Retype the lines below exactly, but only those from the line that has "How do I perform: Open the Masks panel icon?" through the line that has "Click the Golden, CO 80402 address line". Omit every picture.

### RECORDS
- Opening Delimiter -

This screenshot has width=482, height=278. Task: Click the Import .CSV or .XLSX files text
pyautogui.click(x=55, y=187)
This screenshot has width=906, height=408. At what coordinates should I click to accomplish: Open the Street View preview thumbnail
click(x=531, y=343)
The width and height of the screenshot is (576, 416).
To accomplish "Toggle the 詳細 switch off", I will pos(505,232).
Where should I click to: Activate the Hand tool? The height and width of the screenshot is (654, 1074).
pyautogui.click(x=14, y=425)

- Closing Delimiter -
- Opening Delimiter -

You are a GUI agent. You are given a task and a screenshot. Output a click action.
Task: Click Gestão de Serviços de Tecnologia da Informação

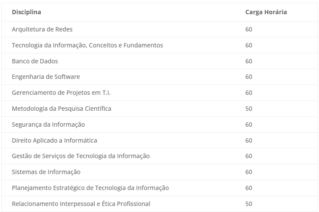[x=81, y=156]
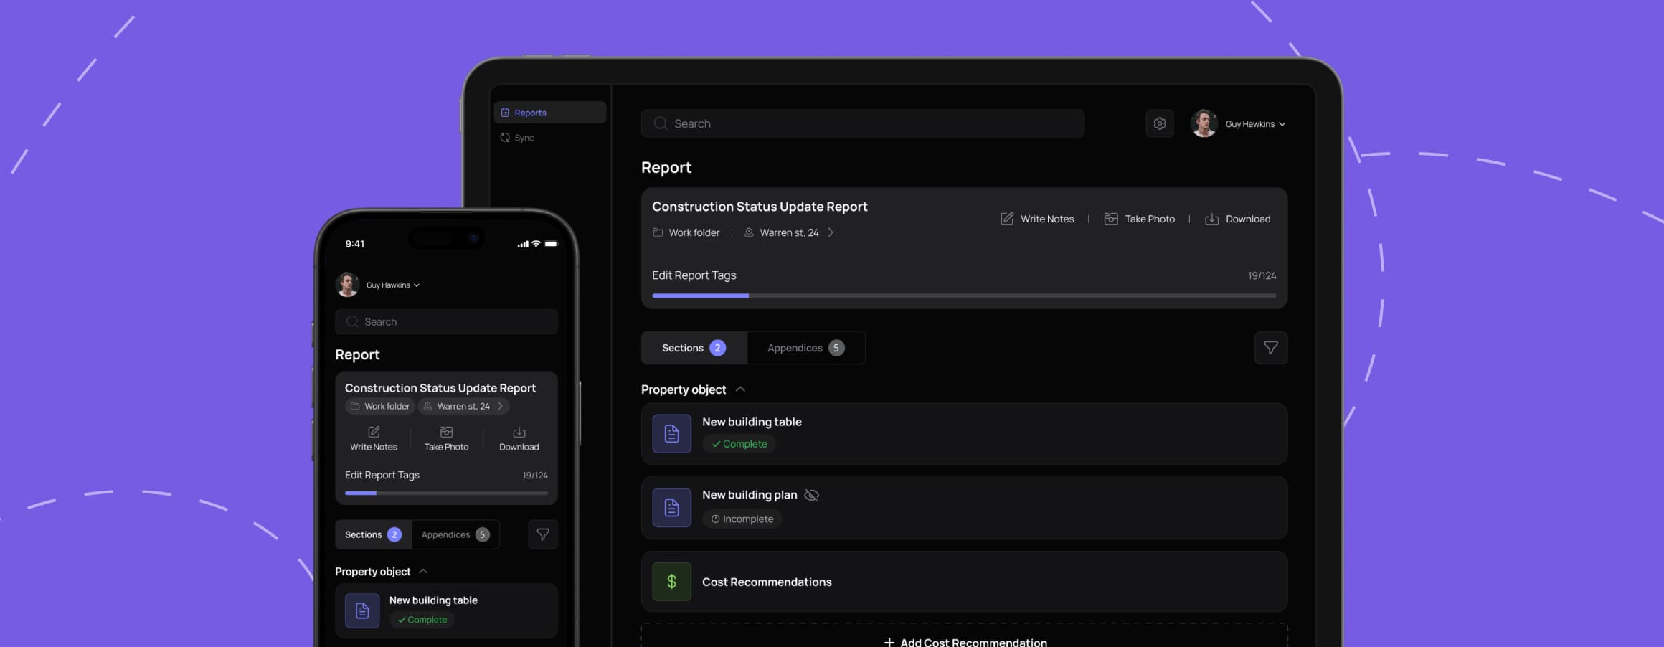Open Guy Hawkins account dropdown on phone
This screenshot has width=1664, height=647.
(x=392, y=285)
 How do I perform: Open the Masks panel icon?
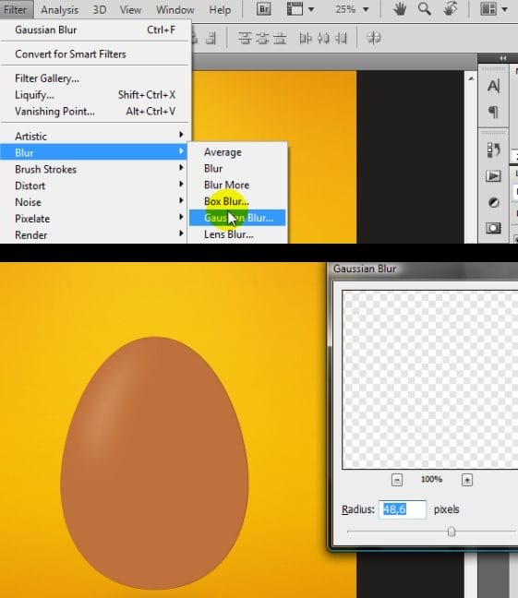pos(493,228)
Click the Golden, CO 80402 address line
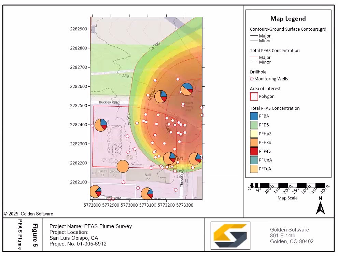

- Closing Delimiter -
- Opening Delimiter -

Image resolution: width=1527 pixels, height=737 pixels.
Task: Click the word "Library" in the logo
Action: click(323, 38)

- Closing Delimiter -

### WRITTEN ANSWER
 How do I perform: Open the Masks panel icon?
pos(493,228)
Click the Golden, CO 80402 address line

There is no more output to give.